Friday, November 9, 2007

Database technology and the Bible

John Hobbins has outlined his requirements for a research database for the Study of Ancient Hebrew Poetry. (see here)

The overview of recent research provided in the preceding posts illustrates the degree to which parallel structures characterize ancient Hebrew verse at every level of the textual hierarchy. A research database designed to facilitate the study of the phenomenon would ideally have the following features. Components of texts presumed to be poetry would be tagged at the macro-structural, prosodic, semantic, syntactic, morphological, and sonic levels. Each of the six levels, to be sure, is multidimensional.

My own specialty over the past 40 years has been in data analysis and database structures. There is a vast gulf between natural language and database. I have not had a chance yet to do much study of a tagged text such as is in the morphological parsing and tagging from the Westminster Theological Seminary.

Here is another undated statement of requirement:

At present there does not exist a freely available syntactic database and corresponding search engine for the Biblical Hebrew and Aramaic syntactician and discourse analyst.

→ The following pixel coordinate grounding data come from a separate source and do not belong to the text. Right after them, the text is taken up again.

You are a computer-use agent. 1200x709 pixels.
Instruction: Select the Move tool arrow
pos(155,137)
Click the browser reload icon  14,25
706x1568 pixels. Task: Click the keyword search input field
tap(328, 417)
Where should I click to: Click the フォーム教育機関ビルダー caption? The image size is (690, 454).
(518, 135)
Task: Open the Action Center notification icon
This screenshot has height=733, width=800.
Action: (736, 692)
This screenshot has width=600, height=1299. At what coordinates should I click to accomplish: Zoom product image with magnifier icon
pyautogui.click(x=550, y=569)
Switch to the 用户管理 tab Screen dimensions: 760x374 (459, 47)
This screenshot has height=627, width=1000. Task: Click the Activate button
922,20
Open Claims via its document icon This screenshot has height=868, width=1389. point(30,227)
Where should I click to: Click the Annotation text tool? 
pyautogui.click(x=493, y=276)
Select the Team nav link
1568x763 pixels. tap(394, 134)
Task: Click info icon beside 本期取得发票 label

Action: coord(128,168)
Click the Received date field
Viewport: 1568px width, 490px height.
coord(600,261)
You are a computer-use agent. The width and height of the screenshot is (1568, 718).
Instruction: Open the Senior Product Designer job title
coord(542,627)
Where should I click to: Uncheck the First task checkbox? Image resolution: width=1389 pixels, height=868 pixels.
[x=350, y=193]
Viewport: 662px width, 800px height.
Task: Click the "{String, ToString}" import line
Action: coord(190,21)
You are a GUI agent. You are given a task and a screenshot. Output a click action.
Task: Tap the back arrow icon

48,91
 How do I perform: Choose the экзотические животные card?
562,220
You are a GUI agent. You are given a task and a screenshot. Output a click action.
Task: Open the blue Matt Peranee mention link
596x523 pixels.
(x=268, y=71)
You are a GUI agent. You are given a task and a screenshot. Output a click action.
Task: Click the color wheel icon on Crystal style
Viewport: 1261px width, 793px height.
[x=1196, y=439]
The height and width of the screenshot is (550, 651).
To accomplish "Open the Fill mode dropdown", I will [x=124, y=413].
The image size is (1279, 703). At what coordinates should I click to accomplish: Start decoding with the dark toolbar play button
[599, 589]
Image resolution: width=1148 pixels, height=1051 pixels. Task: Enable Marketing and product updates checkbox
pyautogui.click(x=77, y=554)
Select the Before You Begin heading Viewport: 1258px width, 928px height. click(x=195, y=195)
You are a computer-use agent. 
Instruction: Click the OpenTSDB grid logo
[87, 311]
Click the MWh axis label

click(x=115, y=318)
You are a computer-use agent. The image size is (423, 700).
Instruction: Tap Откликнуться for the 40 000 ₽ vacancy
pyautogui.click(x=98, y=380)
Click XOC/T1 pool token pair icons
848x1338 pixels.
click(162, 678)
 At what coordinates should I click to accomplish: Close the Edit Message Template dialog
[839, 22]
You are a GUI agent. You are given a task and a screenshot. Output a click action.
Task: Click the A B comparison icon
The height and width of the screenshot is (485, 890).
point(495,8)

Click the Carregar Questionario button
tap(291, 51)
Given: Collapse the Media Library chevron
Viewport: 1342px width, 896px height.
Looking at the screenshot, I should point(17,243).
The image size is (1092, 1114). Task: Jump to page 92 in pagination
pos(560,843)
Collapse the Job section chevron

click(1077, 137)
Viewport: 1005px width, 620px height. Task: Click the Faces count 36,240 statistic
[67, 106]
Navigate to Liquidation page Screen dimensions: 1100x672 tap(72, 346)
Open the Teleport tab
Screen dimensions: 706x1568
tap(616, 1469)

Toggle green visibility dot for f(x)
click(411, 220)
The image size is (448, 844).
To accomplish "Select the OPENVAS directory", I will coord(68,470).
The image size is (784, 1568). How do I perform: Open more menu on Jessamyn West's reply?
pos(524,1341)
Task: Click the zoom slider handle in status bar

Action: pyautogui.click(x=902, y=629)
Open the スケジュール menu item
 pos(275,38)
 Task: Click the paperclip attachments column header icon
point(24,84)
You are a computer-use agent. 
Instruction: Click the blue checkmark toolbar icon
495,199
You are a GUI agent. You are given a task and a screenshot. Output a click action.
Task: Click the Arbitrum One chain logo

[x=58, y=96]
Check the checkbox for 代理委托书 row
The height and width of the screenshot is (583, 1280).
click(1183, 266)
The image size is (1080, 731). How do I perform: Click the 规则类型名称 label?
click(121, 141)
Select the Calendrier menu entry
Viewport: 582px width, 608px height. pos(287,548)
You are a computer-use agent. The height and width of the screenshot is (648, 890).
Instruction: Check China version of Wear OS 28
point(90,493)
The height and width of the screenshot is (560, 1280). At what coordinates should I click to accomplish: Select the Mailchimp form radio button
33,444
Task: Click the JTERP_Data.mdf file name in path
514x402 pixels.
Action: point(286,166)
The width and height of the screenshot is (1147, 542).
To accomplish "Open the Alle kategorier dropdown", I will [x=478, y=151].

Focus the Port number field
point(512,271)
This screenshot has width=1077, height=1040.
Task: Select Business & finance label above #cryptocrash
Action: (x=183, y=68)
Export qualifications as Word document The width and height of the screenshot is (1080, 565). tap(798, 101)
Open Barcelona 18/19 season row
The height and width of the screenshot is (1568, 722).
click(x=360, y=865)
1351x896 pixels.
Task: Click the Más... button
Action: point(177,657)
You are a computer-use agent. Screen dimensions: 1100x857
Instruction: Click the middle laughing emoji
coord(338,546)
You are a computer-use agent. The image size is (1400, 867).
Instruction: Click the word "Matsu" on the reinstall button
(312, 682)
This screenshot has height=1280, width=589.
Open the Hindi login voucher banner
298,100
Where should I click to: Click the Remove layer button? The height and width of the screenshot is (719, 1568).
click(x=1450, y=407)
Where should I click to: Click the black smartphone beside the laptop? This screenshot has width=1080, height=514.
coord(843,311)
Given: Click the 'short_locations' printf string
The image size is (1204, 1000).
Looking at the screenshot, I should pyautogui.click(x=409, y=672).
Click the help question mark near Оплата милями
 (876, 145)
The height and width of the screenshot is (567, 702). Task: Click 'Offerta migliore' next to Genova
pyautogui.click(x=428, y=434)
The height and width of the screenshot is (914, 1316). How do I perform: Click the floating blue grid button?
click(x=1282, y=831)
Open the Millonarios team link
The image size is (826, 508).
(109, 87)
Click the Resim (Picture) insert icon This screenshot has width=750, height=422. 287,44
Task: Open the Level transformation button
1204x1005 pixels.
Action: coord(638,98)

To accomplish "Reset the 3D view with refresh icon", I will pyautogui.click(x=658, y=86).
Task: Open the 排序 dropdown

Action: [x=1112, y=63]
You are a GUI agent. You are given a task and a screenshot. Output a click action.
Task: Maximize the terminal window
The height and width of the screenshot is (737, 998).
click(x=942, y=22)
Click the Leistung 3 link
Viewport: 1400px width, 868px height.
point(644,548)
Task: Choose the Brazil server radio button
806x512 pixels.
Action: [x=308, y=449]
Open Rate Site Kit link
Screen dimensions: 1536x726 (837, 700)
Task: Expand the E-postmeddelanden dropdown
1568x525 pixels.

Further, there is no standard, universally available database whereby the scientific community can repeat and verify the results of such study. Such a database would permit the researcher to make comprehensive statements about the behaviour of Biblical Hebrew syntax and textgrammar. Since it is first and foremost a research tool, a fundamental requirement is that the data and analysis are completely accessible and configurable by the researcher to reflect varying theories and improved understanding of the text and theories used to investigate the text.
I am sure the techniques are legion and incompatible. The approach I would take would be to discover the objects that are implied and their relationships - has anyone done this type of analysis yet? Some years ago I did a bit of analysis for a text-based database linking verse with scholar. It would not do as a database for what I am doing now or for what John wants, though some of its entities might be extendable in that direction (see this entity-relationship diagram).

There are two related problems to database. The first is design - the 'right' and 'extendible' set of objects. We know there are such objects because people use books and verses to hit each other with - but this is not necessarily the right starting point. The second problem is loading the data from a verifiable source. Both these are almost intractable given the explosion in thinking about Bible texts that is evident in the noo-sphere today. But if we do find the right structure, people will understand what Fred Brooks wrote in the Mythical Man Month in the '60s: "show me your logic and I will be mystified, show me your data and I won't need your logic to understand you."